Over the years I’ve definitely stepped up my game when it comes to self-portraits, so today I thought I would share my tips and tricks. I’ve written this as a beginner’s guide as it’s mainly for those who want to quickly learn how to take a good photo for their blog/social media. So, let’s get right into it…
All of the gear…
Ok, so before we even get into taking good photos, we should probably talk about the equipment that you’ll need to take good self-portraits. You can make do with propping your camera up on various surfaces, but I personally find that quite limited, so here’s what I use:
Camera – Canon 600D (affiliate link)
Tripod – Ablott Camera Tripod (affiliate link)
Remote – Amazon Basics Wireless Remote (affiliate link)

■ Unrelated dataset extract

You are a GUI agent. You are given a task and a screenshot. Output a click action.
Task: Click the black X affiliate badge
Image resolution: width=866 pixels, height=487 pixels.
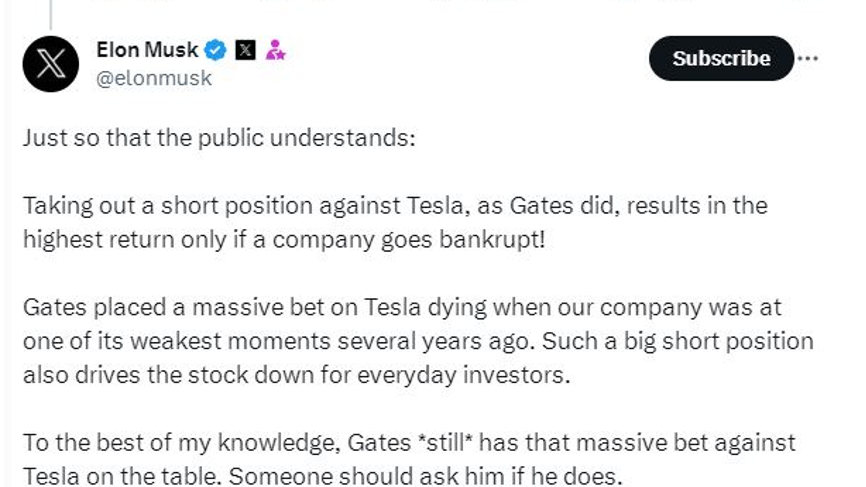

I would say that in order to take good quality self-portraits, a good camera, tripod and remote are essential.
Angles and height
Now that we’ve got our gear, it’s time to talk about height and angles – I find these are key to taking a great photo! It may seem obvious, but make sure you’re checking in the viewfinder to ensure everything you want in shot is.
I have a flip out screen, which means that while I shoot I can quickly tell if I’m getting the pictures I want. If your screen doesn’t flip out, I would recommend taking a few test shots, checking them, and then adjusting the height and angle of your camera accordingly. Taking a wider frame photo is always the best way to ensure you get a photo you will like – if it’s too wide you can crop it in easily!
Be experimental with your angles and height, sometimes shooting from a lower angle can make a picture 1000% better, sometimes shooting at a slight degree, instead of straight on, can also make a photo more interesting.
Hiding the remote
In some photos, like the one above, this won’t be an issue as the crop doesn’t include the hand I’m holding the remote in. BUT, if (like me) you like to take lifestyle photos that include your whole body, hiding the remote can be tricky!
I have a couple of tricks for this – place your hand flat on your arm/leg/chest to hide the remote or place it behind you after triggering the shutter!
For example, in this photo the remote is in my left hand, and as I’m holding my rode with the same hand it is cleverly hidden! If I was taking a photo sat on my bed with my breakfast tray (as I often do) I would hide the remote under my leg or just behind me (my timer gives me three seconds to hide the remote and then pose!) before the shutter goes off.